With the Romans advancing northwards in preparation for a campaign beyond the territory of the defeated Brigantes, the Selgovae abandon their hill fort capital at Eildon Hill North. Another two hill forts are also abandoned in the face of the Roman advance, these both being on the summit of Cademuir Hill, to the south-west of Peebles in the Border region. They are never reoccupied.

Eildon Hills
This view of the three Eildon Hills contains the location of the defeated Selgovae oppida, its capital settlement, amid a verdant landscape

Other tribal forts include Dreva Craig, which is located to the south-west of Broughton in the northern Borders, plus Rubers Law, near Hanwick in the Borders region, and Tamshiel Rigg, to the south-east of Hanwick.

80 - 81

The Roman Governor of Britain leads two invading columns into what is now Lowland Scotland, with (probably) the Twentieth and Ninth Legions meeting up at Inveresk (near Edinburgh) in the territory of the Votadini. The force sets up permanent garrisons in its wake. In the following year the Roman campaign continues into the territory of the Selgovae and Novantae tribes. A small wooden defensive position which possibly serves as a watch tower is set up at the western end of the Eildon Hill North hill fort.


The western coast of Lowland Scotland is secured as far north as the Clyde in order that the Damnonii tribesmen there can be contained, and perhaps to prevent Irish landings. By this time Roman Governor Gnaeus Julius Agricola has founded the first military encampment at Newstead, and this becomes the new tribal capital of Trimontium under Roman rule.

Map of Britain AD 10
By the end of the first century BC and the start of the first century AD, British politics often came to the attention of Rome, and the borders of the tribal states of the south-east were pretty well known (click or tap on map to view full sized)


Ptolemy confirms the location of the Selgovae, and records their four major towns as Trimontium (Newstead, in the modern Borders), Carbantorigum, Corda, and Uxellum. The bivallate hill fort of Eildon Hill North, the tribe's pre- Roman capital, overlooks Trimontium, although it is now abandoned. The latter name means, in Latin, 'place of the three mountains', the mountains being the three Eildon hills.

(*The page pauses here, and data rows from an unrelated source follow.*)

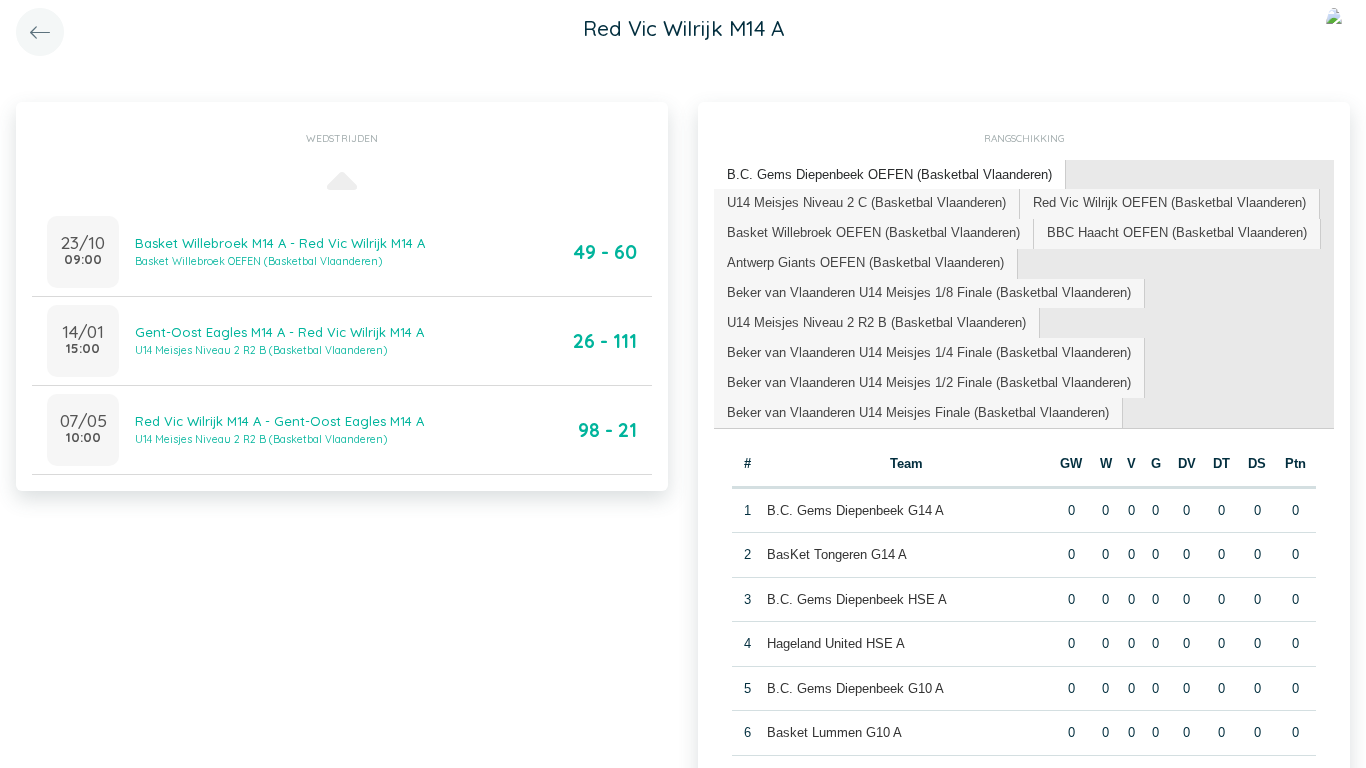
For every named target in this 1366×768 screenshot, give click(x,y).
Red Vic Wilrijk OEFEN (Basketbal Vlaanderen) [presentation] (1169, 202)
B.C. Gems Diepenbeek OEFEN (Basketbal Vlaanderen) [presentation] (889, 174)
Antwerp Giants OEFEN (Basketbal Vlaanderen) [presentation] (865, 262)
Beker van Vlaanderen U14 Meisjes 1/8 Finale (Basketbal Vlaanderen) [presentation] (929, 292)
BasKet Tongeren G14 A (837, 554)
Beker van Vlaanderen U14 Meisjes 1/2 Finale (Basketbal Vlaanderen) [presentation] (929, 382)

The other major towns which Ptolemy mentions have yet to be located. Roman forts have been erected at three sites - Birrens, Netherby, and Bewcastle - to provide advance warning of threats to Hadrian's Wall. While the Selgovae themselves may not be a threat, they quite probably turn a blind eye to warbands from farther north passing through, especially those of the Damnonii, who remain largely outside Roman control and are particularly aggressive in their defiance of the Romans.


The reorganisation of the frontier by Emperor Marcus Aurelius means that Roman troops largely pull out of the territory and withdraw to Hadrian's Wall. The forts at Birrens and Netherby are retained for a time before being abandoned completely. The Selgovae remain entirely undocumented after Ptolemy, and whether they take part in the increasingly frequent incursions over the Wall in the later years of Roman Britain can only be guessed.

Solway Firth
The incredibly scenic Solway Firth, one of the very few modern links back to the Selgovae, although a highly debatable one

360 - 361

At the start of 360, Roman Caesar Julian (the Apostate) is wintering in Lutetia Parisiorum (the early Paris) when reports reach him that the Scotti and Picts have broken a previous agreement (perhaps made in 343) and are plundering lands close to the frontier, presumably those of the Novantae and Selgovae. Whether the campaign goes ahead under a less senior commander after the original commander is recalled is unknown.

4th century

The Selgovae territory immediately north of Hadrian's Wall emerges as part of the 'Kingdom of Northern Britain' in the late fourth century while the remainder seems to have been seized by the Britons of Alt Clut, the descendants of the Damnonii. By the start of the sixth century the remaining Selgovae region appears to be a self-governed minor kingdom under the name of Caer-Guendoleu.